Exploring European attitudes and behaviours using the European Social Survey

(This article was first published on rOpenSci - open tools for open science, and kindly contributed to R-bloggers)

Introduction

I never thought that I’d be programming software in my career. I started
using R a little over 2 years now and it’s been one of the most important
decisions in my career. Secluded in a small academic office with no one
to discuss/interact about my new hobby, I started searching the web for
tutorials and packages. After getting to know how amazing and nurturing
the R community is, it made me want to become a data scientist. So I set
out to do it. Throughout the journey I repeatedly found myself using
the European Social Survey (ESS from now on), a
really neat dataset that collects information on attitudes, beliefs and
behaviour patterns of diverse populations in more than thirty European
nations since 2002.

After seeing a niche in the R package community, I created the package
essurvey (previously ess in CRAN) to access this data easily from R.
The package was accepted in CRAN in September 2017 and was well received
among social scientists.

The 4th of March of 2018 I submitted the package to rOpensci, intimidated but
very excited about the peer review process. To my surprise, the process
was enriching, respectful and transparent, unlike my previous experience
in academic research.

First steps

Using the essurvey package is fairly easy. There are are two main
families of functions: import_* and show_*. They complement
each other and allow the user to almost never have to go to the ESS website.
The only scenario where you need to enter is to register your new account. If you haven’t registered,
create an account at http://www.europeansocialsurvey.org/user/new and
validate through your email inbox.

You can install the development version with

# install.packages("devtools")
devtools::install_github("ropensci/essurvey")

or the stable version from CRAN with

install.packages("essurvey")

Let’s load the CRAN version and load it together with the tidyverse
set of packages to do some data manipulation.

library(essurvey)
library(tidyverse)

Given that some essurvey functions require your email address, this
vignette will use a fake email but everything should work accordingly if
you registered with the ESS. We can set our email as an environment
variable with set_email

set_email("[email protected]")

Before we continue, let’s briefly explain some terminology
of the ESS data.
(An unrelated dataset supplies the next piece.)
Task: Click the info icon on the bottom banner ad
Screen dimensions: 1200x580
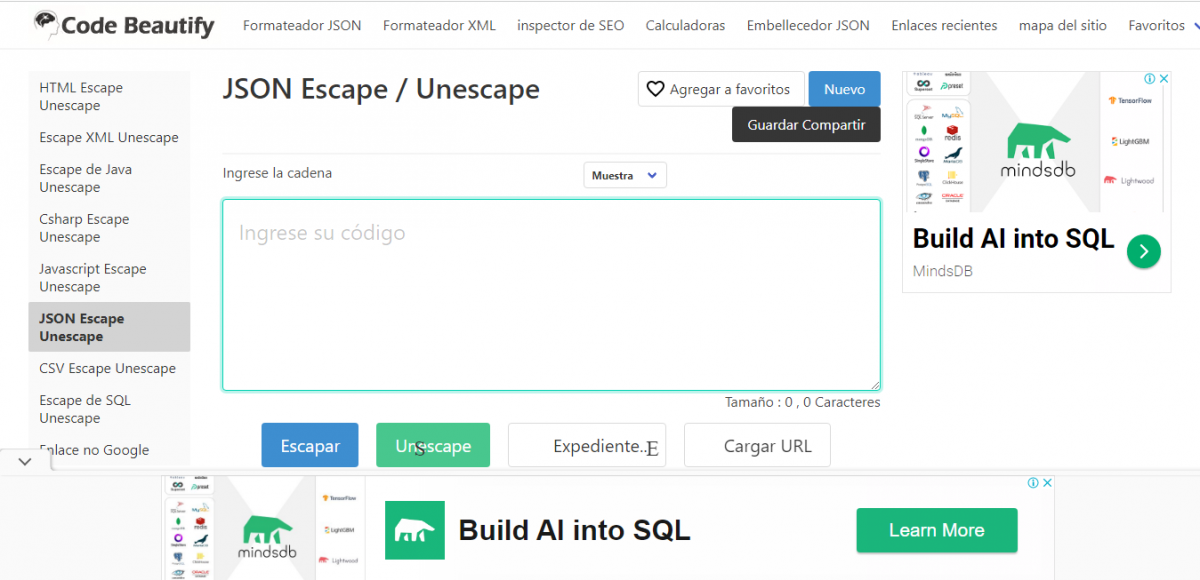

Surveys are carried out every 2 years
and each survey is called rounds or waves. For example,
round one was the first round ever implemented, which dates
back to 2002. The second round followed up in 2004 and it’s
usually referred to as second round or second wave. There
are currently eight rounds freely available.

The ESS has over a thousand questions that include interesting
topics such as attitudes towards national governments, democracy,
immigration, nationalism, public policy as well demographic
and subjective health data on the participants of the survey.
Most of these questions use likert-type scales which means that
the possible answers to any given question range either from 0 through 5
or 0 through 10. For example, an average question would be something like:
how satisfied are you with democracy in your country? and the possible
answers range from 0 to 10 where 0 means very unsatisfied and 10 very satisfied.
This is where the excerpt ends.